**DIRECTIONS**
Transcribe the stretch of entries below from the line with "LIVE EVENTS (702, 87)" through the line with "Screenshot is 266x2576.", exactly and with both ends included; leave out all other lines.

**RECORDS TO USE**
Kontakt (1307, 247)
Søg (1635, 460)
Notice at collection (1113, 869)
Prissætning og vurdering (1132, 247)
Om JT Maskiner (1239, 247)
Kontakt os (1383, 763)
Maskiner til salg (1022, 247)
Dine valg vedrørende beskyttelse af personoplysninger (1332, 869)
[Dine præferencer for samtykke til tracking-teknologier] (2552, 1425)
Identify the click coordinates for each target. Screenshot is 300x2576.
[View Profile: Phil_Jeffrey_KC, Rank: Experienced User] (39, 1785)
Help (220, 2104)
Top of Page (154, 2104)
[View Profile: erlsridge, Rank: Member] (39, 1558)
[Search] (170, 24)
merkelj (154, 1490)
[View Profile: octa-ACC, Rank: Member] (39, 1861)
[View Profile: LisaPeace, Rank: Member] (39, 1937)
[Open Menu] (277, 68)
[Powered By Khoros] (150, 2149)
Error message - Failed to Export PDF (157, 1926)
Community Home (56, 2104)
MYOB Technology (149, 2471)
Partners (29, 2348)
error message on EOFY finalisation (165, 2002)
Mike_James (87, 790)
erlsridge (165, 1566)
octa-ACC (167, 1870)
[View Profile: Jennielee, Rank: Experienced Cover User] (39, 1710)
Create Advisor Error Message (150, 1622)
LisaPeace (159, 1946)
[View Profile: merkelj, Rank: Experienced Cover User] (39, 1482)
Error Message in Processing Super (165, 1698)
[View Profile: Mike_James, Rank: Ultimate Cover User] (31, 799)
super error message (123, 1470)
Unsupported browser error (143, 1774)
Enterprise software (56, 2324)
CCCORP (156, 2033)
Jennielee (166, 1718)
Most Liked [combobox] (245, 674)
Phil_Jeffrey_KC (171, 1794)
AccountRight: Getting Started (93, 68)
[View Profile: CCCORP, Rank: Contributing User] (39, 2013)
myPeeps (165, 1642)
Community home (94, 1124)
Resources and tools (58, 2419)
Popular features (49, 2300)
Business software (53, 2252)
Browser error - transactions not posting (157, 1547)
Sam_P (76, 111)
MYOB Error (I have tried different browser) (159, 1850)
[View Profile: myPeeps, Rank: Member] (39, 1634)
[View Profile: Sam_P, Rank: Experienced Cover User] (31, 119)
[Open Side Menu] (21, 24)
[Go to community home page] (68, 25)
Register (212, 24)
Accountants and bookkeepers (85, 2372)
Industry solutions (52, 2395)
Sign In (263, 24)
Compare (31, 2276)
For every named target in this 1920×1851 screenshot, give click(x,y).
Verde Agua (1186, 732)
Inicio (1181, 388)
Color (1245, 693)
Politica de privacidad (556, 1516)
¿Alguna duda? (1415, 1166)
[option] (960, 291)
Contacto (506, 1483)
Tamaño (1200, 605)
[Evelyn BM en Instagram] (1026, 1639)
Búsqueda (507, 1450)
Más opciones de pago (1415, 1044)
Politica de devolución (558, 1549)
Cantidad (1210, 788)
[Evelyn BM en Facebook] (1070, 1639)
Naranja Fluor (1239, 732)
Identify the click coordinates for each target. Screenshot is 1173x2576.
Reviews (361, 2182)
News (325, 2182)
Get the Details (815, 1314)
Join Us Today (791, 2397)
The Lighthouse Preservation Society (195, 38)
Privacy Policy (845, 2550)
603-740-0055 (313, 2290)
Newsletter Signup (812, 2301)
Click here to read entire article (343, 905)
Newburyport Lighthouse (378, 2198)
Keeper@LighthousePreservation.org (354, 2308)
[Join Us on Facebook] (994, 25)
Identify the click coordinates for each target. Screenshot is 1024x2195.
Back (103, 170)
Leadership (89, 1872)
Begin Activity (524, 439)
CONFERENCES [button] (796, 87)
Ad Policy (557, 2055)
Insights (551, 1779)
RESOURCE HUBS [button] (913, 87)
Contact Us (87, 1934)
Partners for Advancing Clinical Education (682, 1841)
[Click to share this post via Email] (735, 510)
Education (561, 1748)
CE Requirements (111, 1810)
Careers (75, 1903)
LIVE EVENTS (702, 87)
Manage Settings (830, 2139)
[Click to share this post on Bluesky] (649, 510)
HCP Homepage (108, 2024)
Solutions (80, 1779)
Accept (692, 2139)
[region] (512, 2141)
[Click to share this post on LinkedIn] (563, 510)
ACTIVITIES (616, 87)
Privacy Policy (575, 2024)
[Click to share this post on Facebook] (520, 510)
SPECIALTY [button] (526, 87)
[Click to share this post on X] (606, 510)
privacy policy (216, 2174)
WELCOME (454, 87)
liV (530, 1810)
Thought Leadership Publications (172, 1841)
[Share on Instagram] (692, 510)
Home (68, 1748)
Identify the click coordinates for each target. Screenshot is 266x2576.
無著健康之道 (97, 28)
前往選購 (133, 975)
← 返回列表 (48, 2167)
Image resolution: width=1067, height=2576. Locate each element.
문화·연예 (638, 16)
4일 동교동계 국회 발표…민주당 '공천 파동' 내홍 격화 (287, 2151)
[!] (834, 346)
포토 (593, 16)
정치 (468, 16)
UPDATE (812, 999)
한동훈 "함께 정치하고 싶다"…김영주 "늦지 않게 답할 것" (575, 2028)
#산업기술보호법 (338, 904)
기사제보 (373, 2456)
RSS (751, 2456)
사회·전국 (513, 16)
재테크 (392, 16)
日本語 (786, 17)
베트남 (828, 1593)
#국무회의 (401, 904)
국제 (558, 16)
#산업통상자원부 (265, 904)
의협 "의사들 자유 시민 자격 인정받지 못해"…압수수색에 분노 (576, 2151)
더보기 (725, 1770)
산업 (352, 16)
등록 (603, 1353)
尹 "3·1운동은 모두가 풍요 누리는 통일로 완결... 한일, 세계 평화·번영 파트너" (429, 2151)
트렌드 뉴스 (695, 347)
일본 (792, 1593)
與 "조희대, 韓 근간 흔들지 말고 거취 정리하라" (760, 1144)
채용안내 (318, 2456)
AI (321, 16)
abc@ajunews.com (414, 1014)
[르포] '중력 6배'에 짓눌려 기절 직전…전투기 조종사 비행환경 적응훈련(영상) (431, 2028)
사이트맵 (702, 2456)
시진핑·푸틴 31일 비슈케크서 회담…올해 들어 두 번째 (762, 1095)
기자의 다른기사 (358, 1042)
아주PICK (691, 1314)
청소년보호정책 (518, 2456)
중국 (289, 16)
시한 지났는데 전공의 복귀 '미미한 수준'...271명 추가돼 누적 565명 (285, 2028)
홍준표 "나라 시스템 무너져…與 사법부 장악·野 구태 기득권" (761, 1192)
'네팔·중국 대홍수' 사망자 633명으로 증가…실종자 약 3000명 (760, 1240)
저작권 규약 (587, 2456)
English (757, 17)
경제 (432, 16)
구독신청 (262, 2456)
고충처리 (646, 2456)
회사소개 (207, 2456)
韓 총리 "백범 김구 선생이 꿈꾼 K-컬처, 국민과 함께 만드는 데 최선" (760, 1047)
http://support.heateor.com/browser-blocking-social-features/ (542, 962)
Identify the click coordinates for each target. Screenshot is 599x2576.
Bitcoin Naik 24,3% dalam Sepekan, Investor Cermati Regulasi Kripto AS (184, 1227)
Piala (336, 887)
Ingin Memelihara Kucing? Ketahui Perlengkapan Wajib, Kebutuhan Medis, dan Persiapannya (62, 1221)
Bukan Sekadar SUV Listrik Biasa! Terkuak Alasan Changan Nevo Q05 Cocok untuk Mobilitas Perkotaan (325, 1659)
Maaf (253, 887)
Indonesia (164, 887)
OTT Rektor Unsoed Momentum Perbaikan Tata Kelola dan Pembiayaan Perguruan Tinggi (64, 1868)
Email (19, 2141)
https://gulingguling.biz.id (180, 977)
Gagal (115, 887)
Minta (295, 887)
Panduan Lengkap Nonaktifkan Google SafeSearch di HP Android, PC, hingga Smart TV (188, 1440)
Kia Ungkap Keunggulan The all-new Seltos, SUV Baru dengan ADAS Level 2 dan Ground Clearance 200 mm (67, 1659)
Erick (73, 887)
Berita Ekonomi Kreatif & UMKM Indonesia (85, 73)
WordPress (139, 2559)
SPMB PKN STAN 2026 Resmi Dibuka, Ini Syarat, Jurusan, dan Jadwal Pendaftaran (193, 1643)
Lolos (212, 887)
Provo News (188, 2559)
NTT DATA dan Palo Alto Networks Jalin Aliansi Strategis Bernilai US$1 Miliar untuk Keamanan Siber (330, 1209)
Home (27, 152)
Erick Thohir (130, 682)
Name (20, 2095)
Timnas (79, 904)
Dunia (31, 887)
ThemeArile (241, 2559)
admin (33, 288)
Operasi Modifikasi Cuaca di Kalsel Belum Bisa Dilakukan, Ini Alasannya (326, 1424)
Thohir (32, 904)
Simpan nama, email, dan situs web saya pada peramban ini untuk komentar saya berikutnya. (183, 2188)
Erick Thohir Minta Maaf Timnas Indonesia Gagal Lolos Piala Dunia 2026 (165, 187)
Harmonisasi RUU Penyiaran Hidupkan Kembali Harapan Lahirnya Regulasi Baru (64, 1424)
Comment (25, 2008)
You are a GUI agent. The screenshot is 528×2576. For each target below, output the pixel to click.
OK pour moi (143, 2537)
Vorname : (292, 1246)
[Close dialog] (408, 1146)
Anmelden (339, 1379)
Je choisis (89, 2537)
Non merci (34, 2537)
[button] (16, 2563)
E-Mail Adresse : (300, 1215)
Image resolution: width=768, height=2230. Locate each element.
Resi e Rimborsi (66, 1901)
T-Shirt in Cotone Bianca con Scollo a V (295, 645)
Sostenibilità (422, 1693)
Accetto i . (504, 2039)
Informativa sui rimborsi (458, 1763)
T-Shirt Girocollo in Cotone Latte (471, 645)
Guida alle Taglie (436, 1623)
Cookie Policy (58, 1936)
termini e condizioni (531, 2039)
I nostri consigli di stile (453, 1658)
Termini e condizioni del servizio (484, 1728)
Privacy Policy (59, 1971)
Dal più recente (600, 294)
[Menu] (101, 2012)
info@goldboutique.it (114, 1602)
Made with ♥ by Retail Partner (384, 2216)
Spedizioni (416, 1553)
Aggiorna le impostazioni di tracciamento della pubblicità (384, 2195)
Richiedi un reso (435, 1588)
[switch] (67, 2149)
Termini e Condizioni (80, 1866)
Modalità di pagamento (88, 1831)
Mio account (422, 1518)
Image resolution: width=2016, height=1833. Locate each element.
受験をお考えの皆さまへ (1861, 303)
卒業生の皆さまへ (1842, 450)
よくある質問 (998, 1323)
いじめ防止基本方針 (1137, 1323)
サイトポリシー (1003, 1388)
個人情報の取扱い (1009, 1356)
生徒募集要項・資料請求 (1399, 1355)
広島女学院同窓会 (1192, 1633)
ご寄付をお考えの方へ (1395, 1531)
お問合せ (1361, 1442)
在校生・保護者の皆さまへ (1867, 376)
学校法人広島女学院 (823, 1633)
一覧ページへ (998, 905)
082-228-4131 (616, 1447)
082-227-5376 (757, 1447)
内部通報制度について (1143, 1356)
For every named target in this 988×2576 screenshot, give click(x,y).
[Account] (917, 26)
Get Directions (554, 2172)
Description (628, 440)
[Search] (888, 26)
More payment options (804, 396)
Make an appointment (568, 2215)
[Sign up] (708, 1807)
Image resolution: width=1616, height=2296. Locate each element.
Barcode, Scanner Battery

**EXERCISE RESPONSE**
LIVE EVENTS (702, 87)
Manage Settings (830, 2139)
[Click to share this post on Bluesky] (649, 510)
HCP Homepage (108, 2024)
Solutions (80, 1779)
Accept (692, 2139)
[region] (512, 2141)
[Click to share this post on LinkedIn] (563, 510)
ACTIVITIES (616, 87)
Privacy Policy (575, 2024)
[Click to share this post on Facebook] (520, 510)
SPECIALTY [button] (526, 87)
[Click to share this post on X] (606, 510)
privacy policy (216, 2174)
WELCOME (454, 87)
liV (530, 1810)
Thought Leadership Publications (172, 1841)
[Share on Instagram] (692, 510)
Home (68, 1748)
Identify the click coordinates for each target. Screenshot is 266x2576.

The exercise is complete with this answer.